After crossing this shady bridge, it began to dawn on me that I had not seen anyone else on this trail. Just a beautiful secluded jungle… Then I stumbled across this creepy house.
And that is when I started to remember the mental exercise of being alone in nature. Don’t panic, it’s not really creepy, just a house… Just a house, get away from the house! I had not been alone in months and I had not been miles out in nature in quite some time either. I had a moment of panic but calmed myself down remembering the many other solo hikes and camping trips I had done. I decided to proceed in my jungle fly jacket and keep up my quest to see the elusive Quetzal. Crossing a beautiful stream I knew I had made the right choice. This confidence, however, was quickly turning into regret with each step. There were some new bugs tormenting me now, bigger and louder ones, who seemingly enjoyed whizzing as closely by my ear as possible. I began to pick up the pace to avoid them and was hardly looking around for any birds, the bugs would have surely devoured me if I stopped! Stubborn, I continued. I approached an ominous sign in the road, a fallen tree. This tree had fallen in the midst of my ever shrinking trail as if to say turn back now young Elias. But stubbornly I climbed over the fallen Ent and proceeded onward!

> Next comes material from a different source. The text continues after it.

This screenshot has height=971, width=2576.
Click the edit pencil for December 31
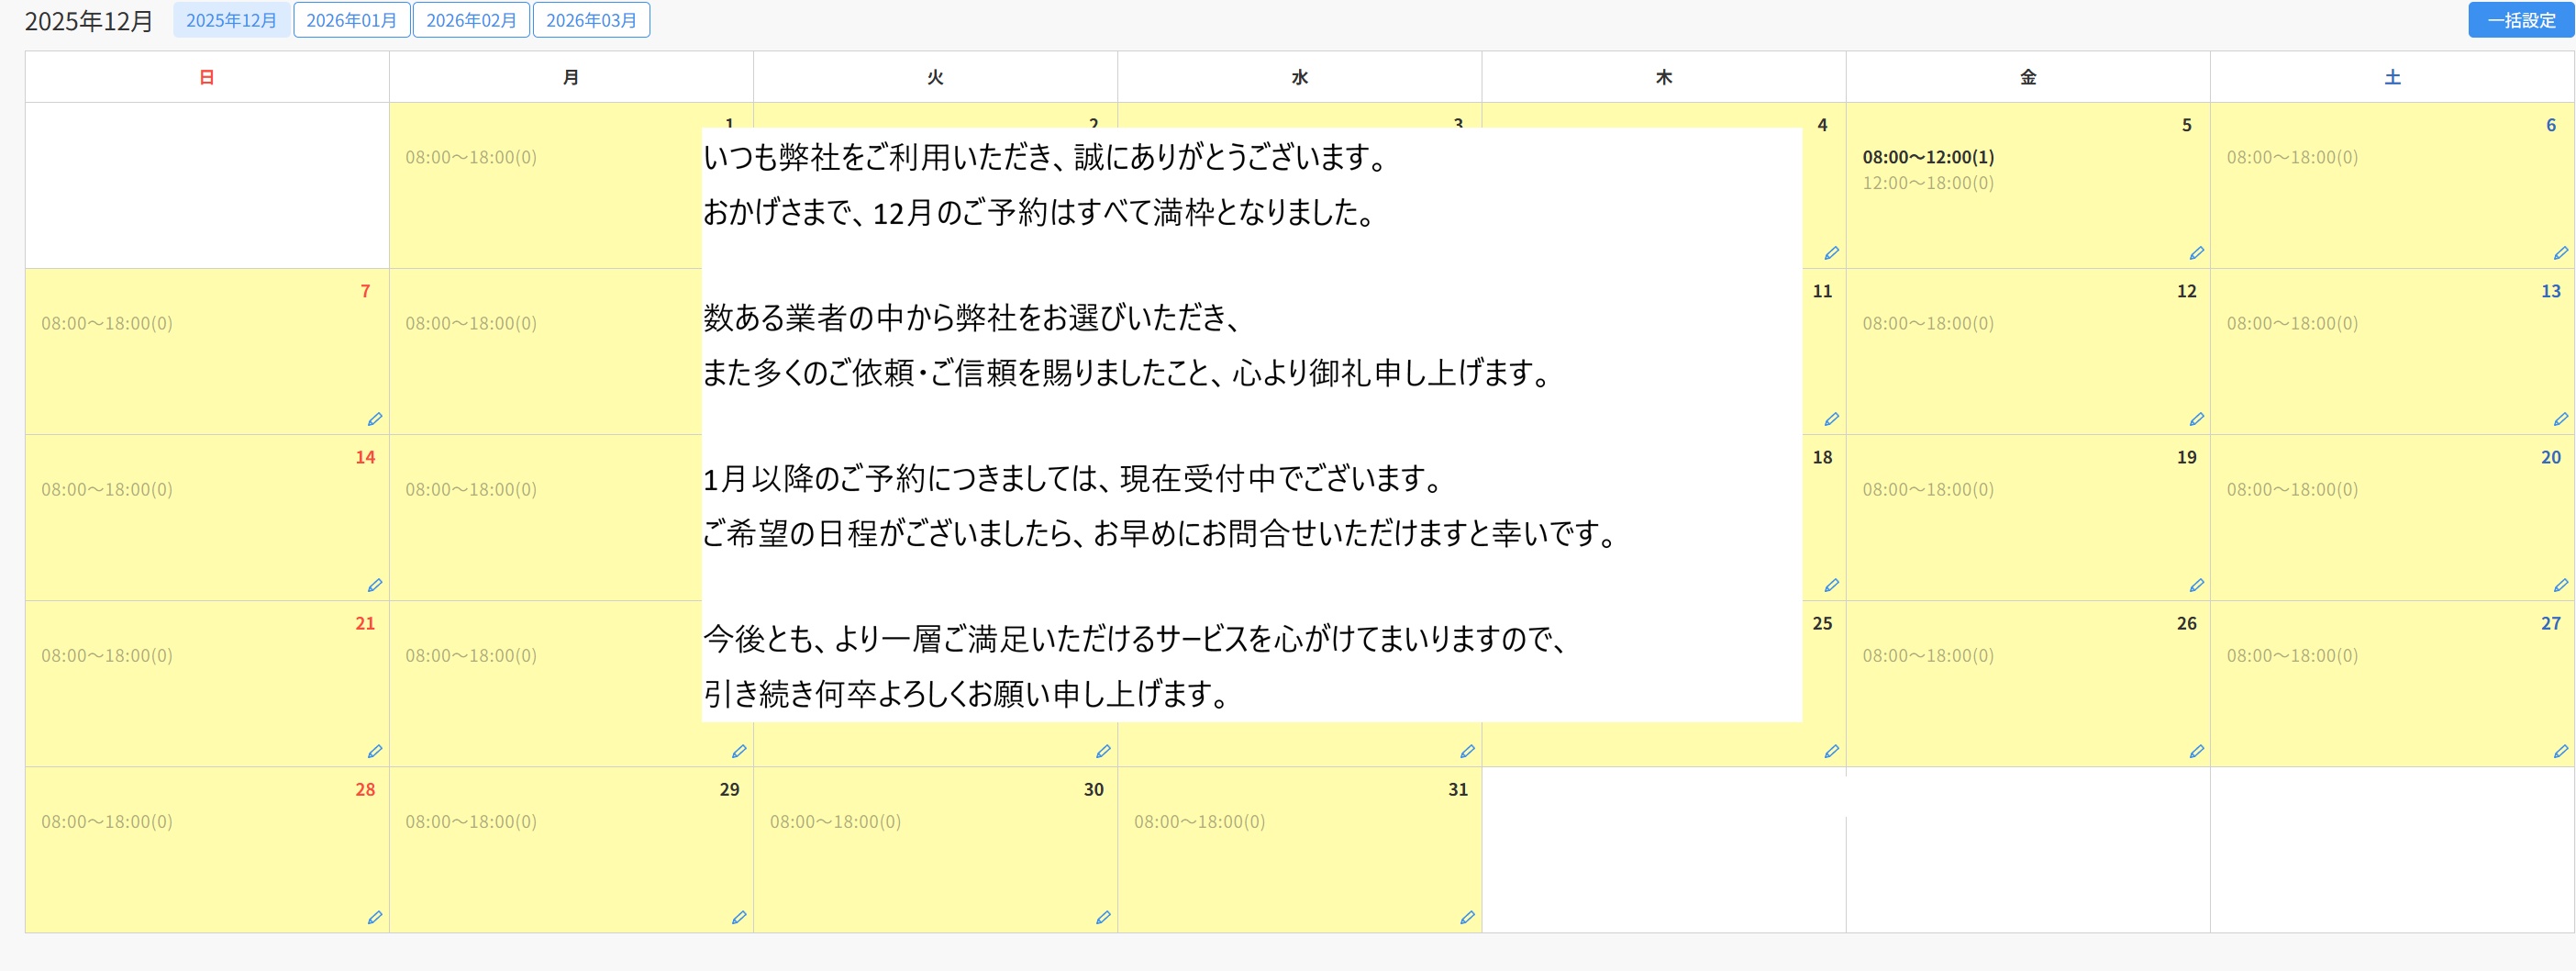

Now I was an anxious mess. I was 5Ks in the jungle, alone, with an ever shrinking path. My mental exercise was over, I was losing it. I began thinking of every possible thing that could go wrong to me in this seemingly unpopulated (of the human population) nature reserve. I thought of breaking my leg, panthers, yetis and snakes. Snakes really seemed to take up most of my rampant imagination. When I could barely take one more step forward due to my paralyzing thoughts of dying in a venomous seizure via Fer-de-Lance, a thunderous CRACK erupted from the forest not 30 feet away. Like a bolt of lighting that should have proceeded such a racket, I flew down my narrow “trail.” I hurdled the old Ent and wished him luck with the yeti and made it back to that ever so beautiful stream I had crossed earlier. Now it was solely an obstacle to my escape. And a great obstacle it was, I slipped off the stepping stones and got swamped. Popping up from my swim with a hellish flurry of cursing and arm swinging, I turned around and flipped off the stream, the yeti chasing me, the ever elusive Quetzal and the 10,000 jungle flies now drowned from my slip up. Not my brightest moment, not the most mature, but it felt good at the time. After this boisterous outburst I continued the great escape from the Quetzal Trail.
Finally arriving back at the entrance, I informed the guard I would never be returning and asked for a bus or taxi out. Neither were an option and my run continued for a few miles down hill until I found an unlabeled mystery van offering rides back down to Boquete.
To wrap things up, I give the Quetzal Trail 5 stars. For only $5, you can’t buy excitement like this anywhere else!